- Written problem a: Transcribe the email below word for word, from "I can now date" to "Damn quiche eaters.", with both of those included.

==== Text shown ====

From: John Hearns <hear...@gmail.com>
Date: Tuesday, October 20, 2020 at 1:00 AM
To: Jim Lux <james.p....@jpl.nasa.gov>
Cc: Prentice Bisbal <pbis...@pppl.gov>, "Renfro, Michael" <ren...@tntech.edu>, 
"beowulf@beowulf.org" <beowulf@beowulf.org>
Subject: Re: [Beowulf] ***UNCHECKED*** Re: Re: [EXTERNAL] Re: Re: Spark, Julia, 
OpenMPI etc. - all in one place

> Most compilers had extensions from the IV/66 (or 77) – quoted strings, for 
> instance, instead of Hollerith constants, and free form input.  Some allowed 
> array index origins other than 1

I can now date exactly when the rot set in.
Hollerith constants are good enough for anyone. It's a gosh darned computer, 
not your nearest and dearest whispering in your ear. It still thinks it is 
talking to a thundering line printer and getting its input from a real Teletype.

Indexing from zero - who ever heard of zero of a thing. Damn quiche eaters.

-----
I suspect indexing from zero is just because the writers of the C compiler 
found it easier for whatever their target processor was.  It’s part of that 
“close to the metal” ethos for C and writing OS kernels and such.  Indices are 
really just arithmetic on pointers, and so forth.  C only has 1 dimensional 
arrays for the same reason.

==== The records ====

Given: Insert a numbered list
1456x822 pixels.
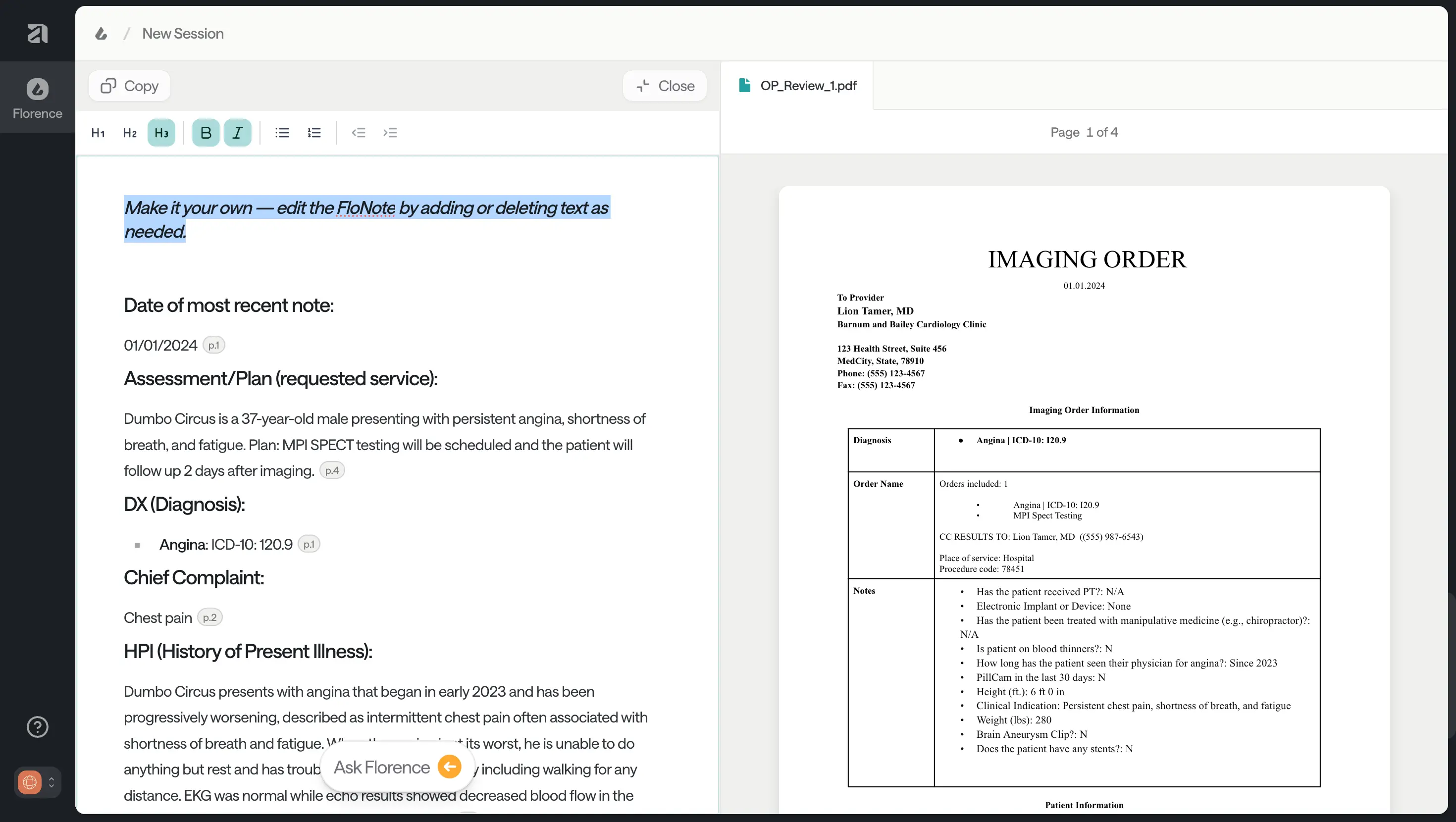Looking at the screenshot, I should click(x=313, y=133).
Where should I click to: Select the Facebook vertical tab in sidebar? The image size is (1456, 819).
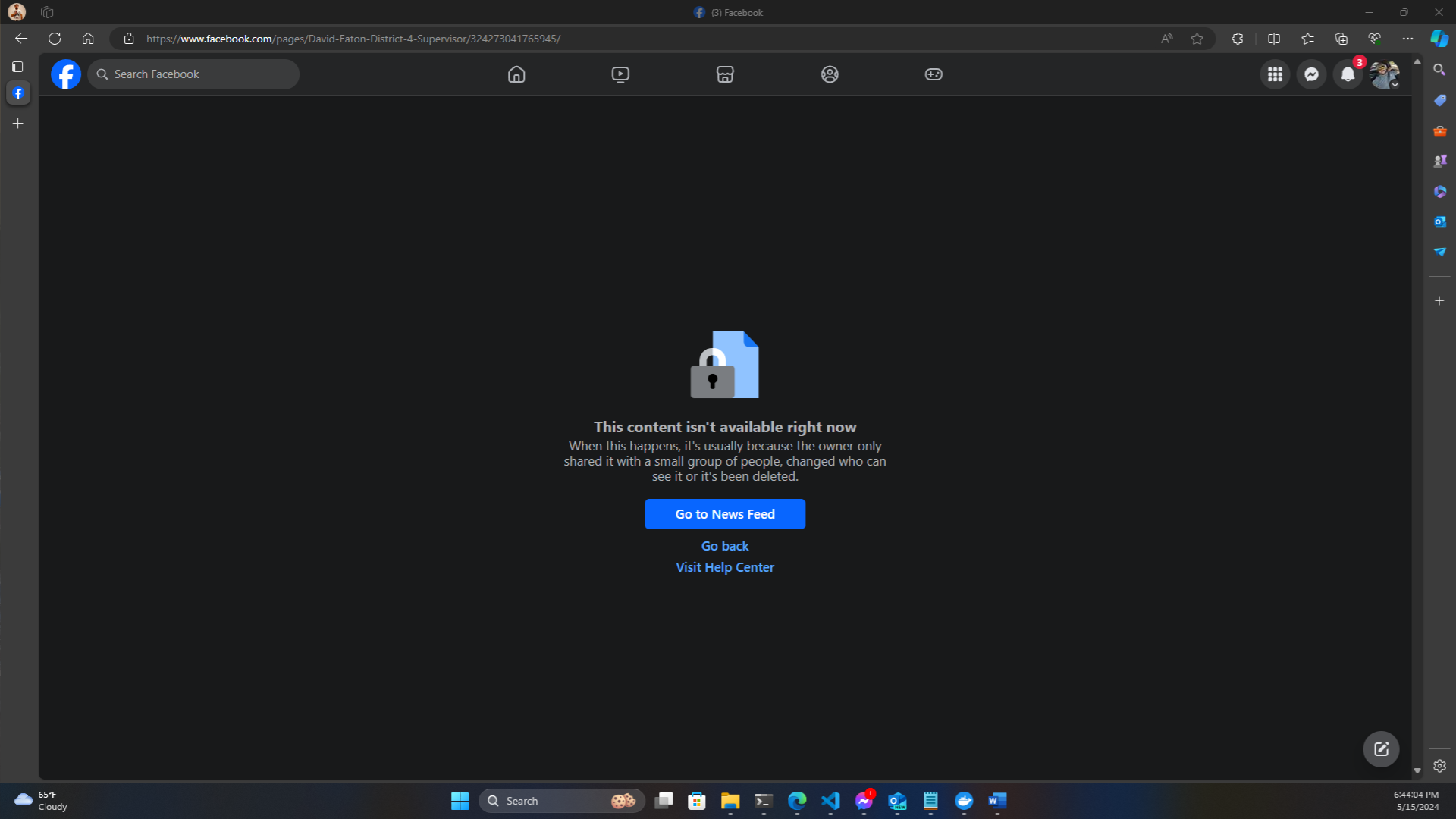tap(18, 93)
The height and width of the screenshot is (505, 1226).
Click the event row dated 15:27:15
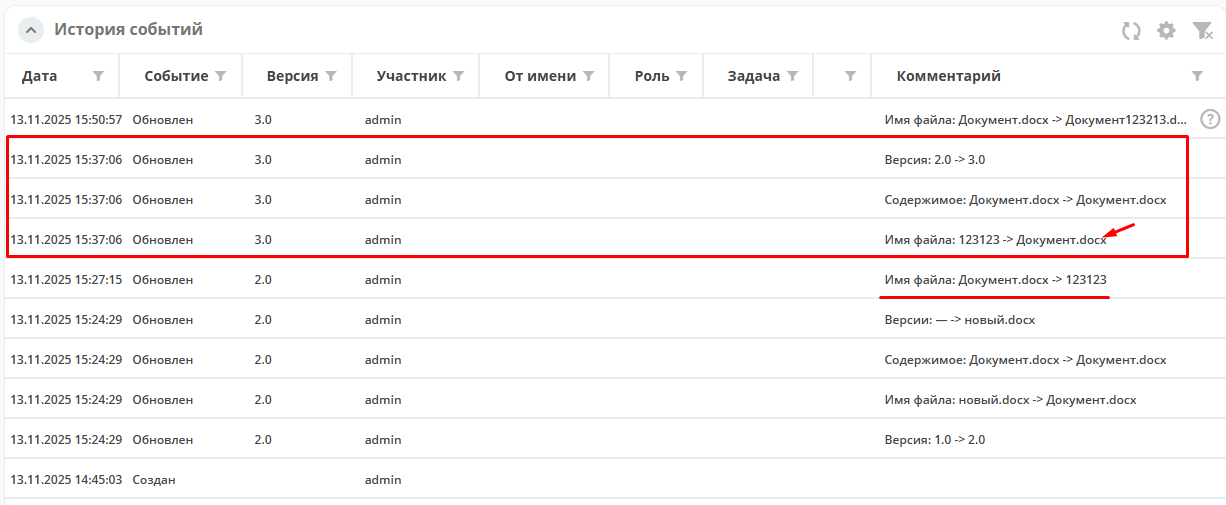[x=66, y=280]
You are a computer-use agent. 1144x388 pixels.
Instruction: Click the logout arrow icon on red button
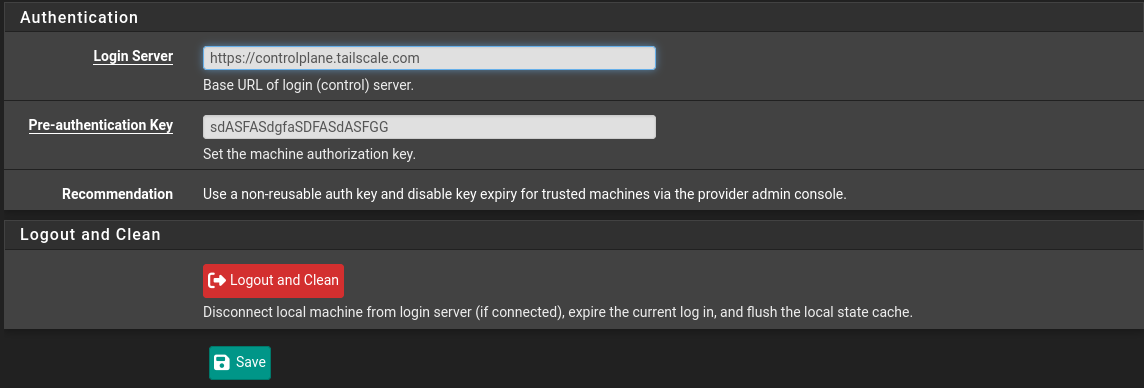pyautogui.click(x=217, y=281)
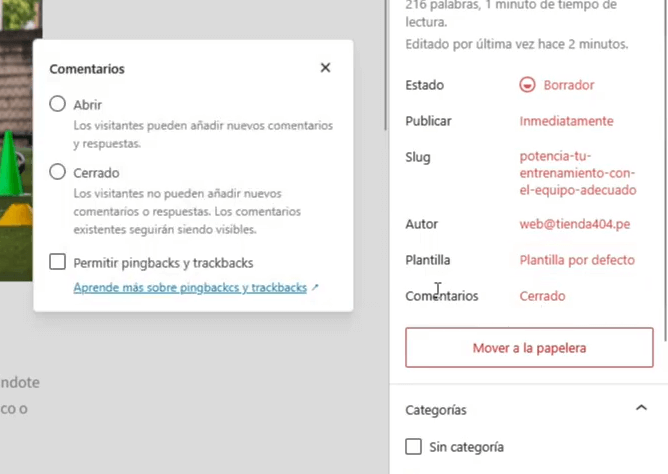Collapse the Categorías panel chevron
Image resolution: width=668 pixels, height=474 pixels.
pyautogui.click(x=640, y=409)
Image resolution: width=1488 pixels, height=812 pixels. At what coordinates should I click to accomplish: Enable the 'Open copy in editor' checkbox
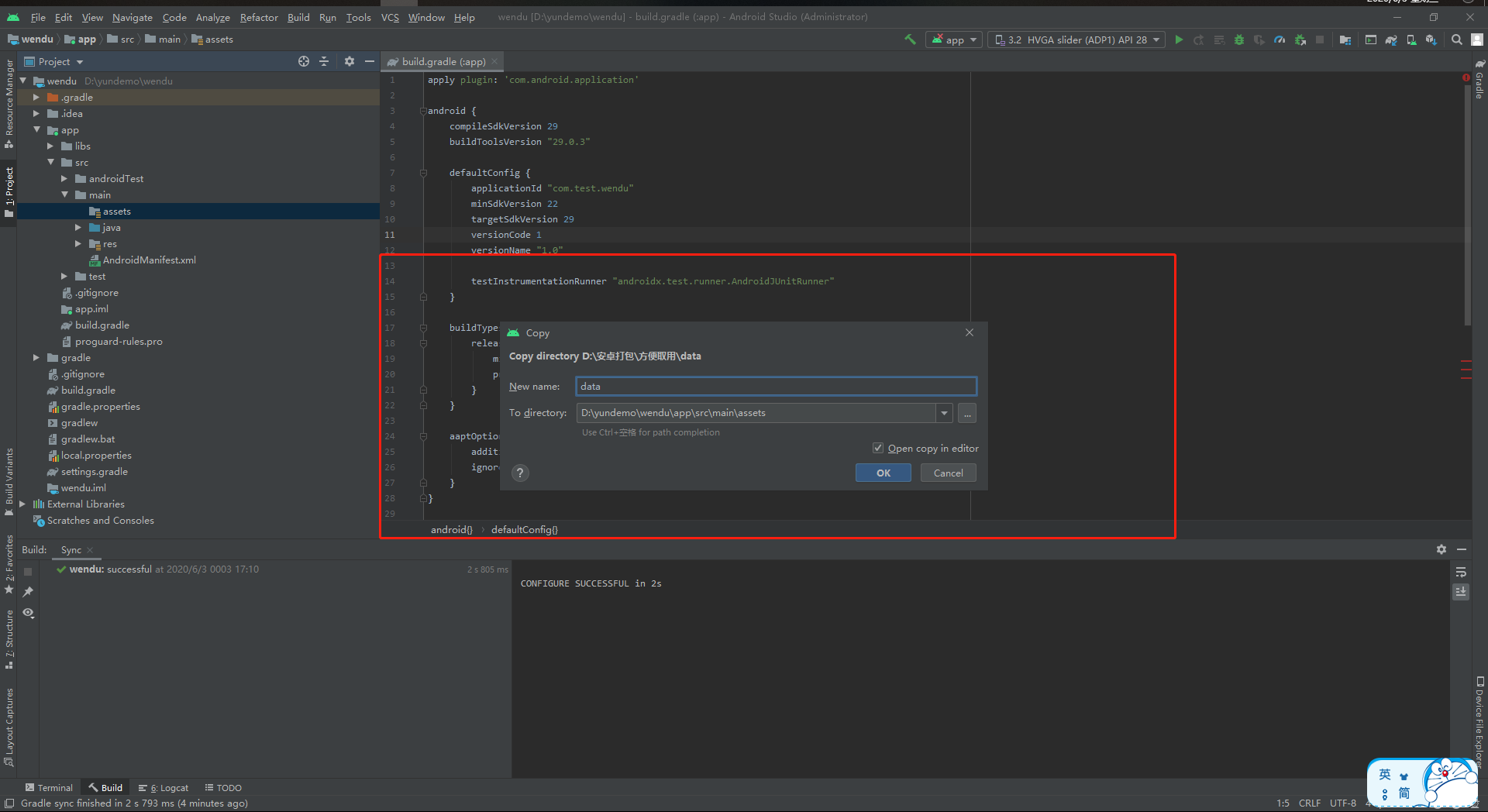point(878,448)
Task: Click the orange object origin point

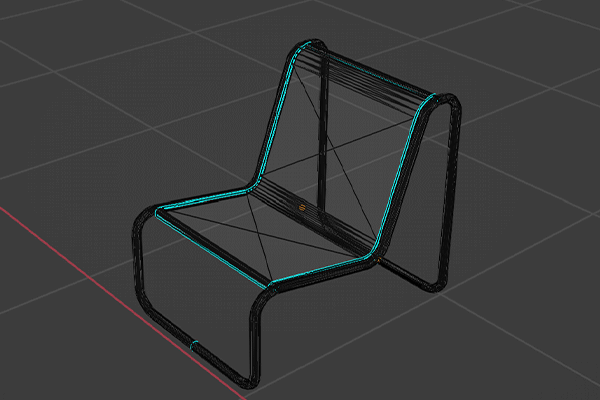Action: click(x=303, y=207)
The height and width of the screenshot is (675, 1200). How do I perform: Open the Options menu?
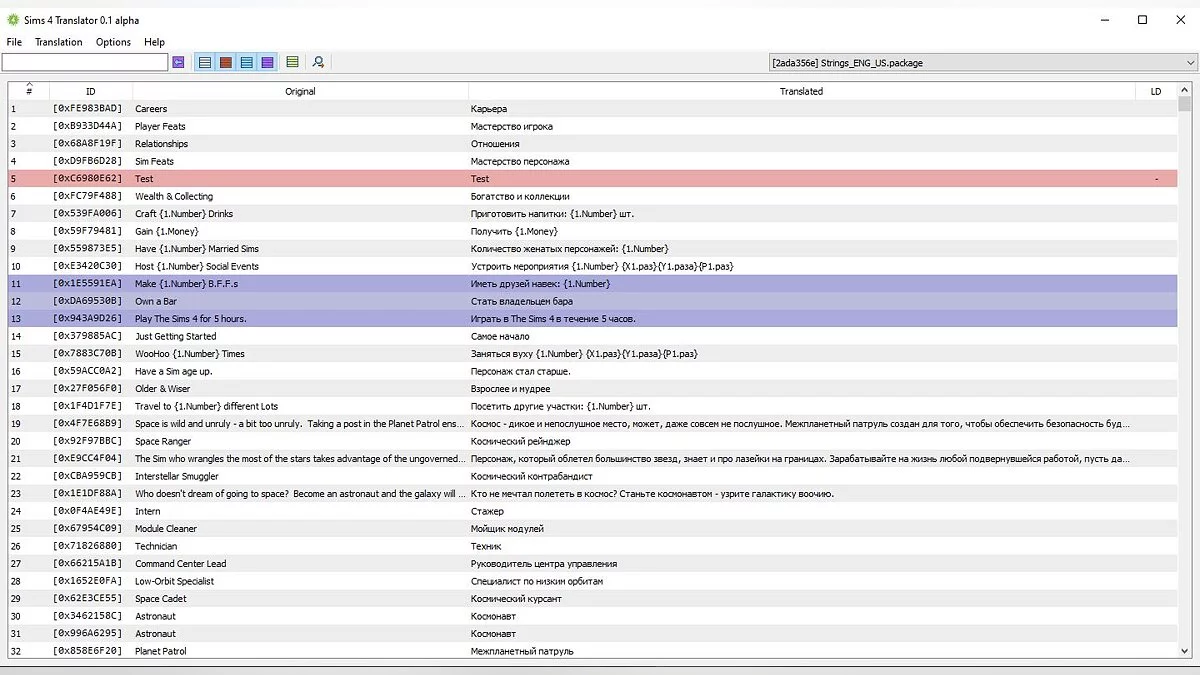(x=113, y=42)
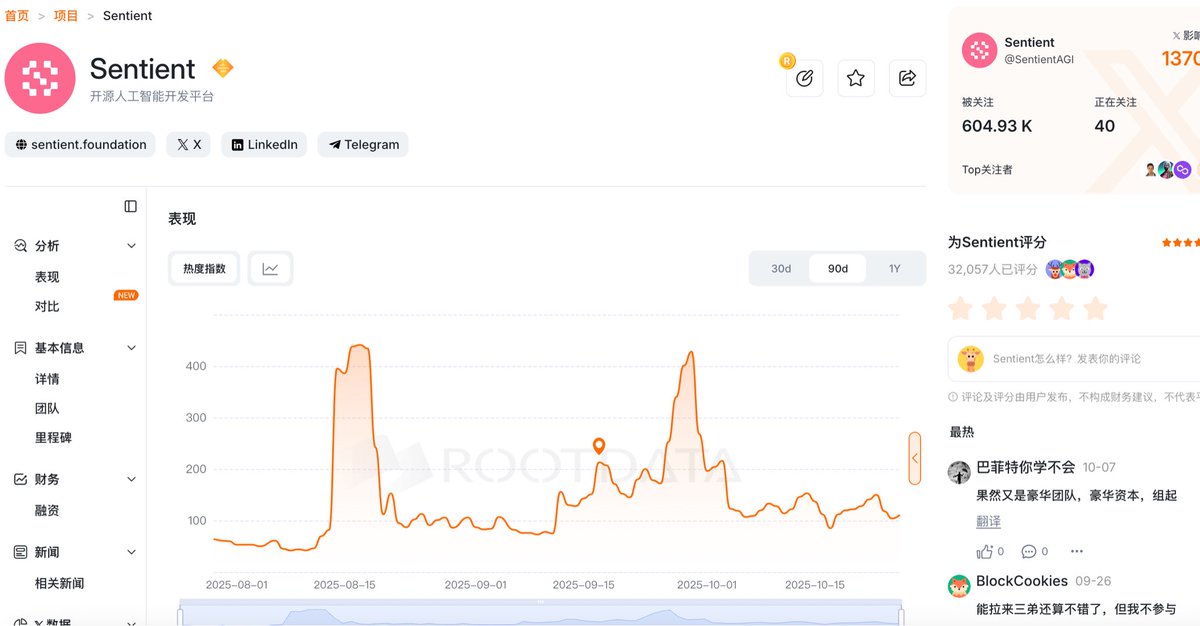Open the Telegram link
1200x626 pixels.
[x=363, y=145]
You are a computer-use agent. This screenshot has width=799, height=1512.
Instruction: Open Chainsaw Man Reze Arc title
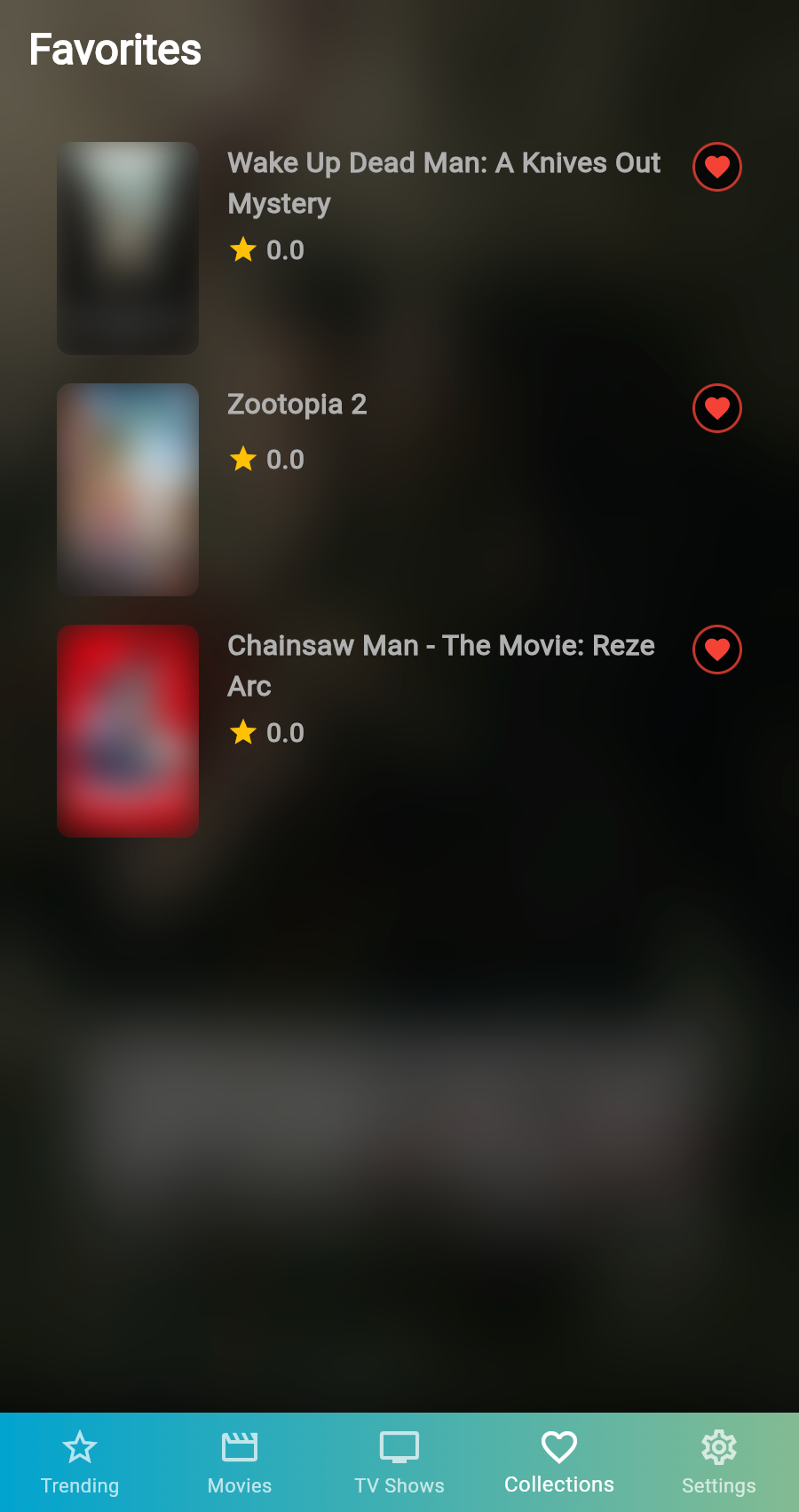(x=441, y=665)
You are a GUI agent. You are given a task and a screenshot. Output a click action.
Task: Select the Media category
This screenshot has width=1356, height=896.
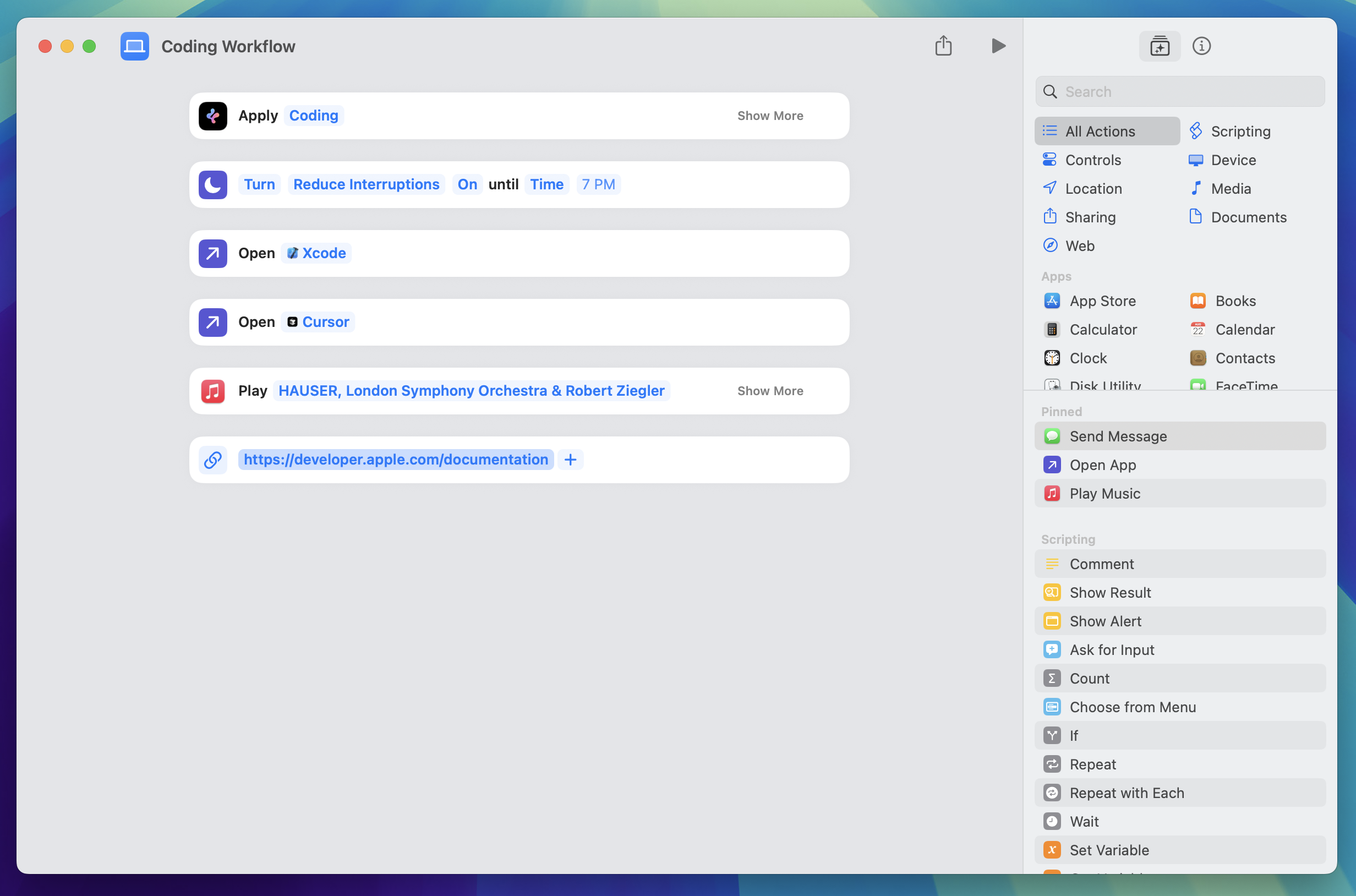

====

- Written problem b: How many lines of the records above contain the string "This"? Give only the number.

- Right answer a:
I can now date exactly when the rot set in.
Hollerith constants are good enough for anyone. It's a gosh darned computer, 
not your nearest and dearest whispering in your ear. It still thinks it is 
talking to a thundering line printer and getting its input from a real Teletype.

Indexing from zero - who ever heard of zero of a thing. Damn quiche eaters.

- Right answer b: 2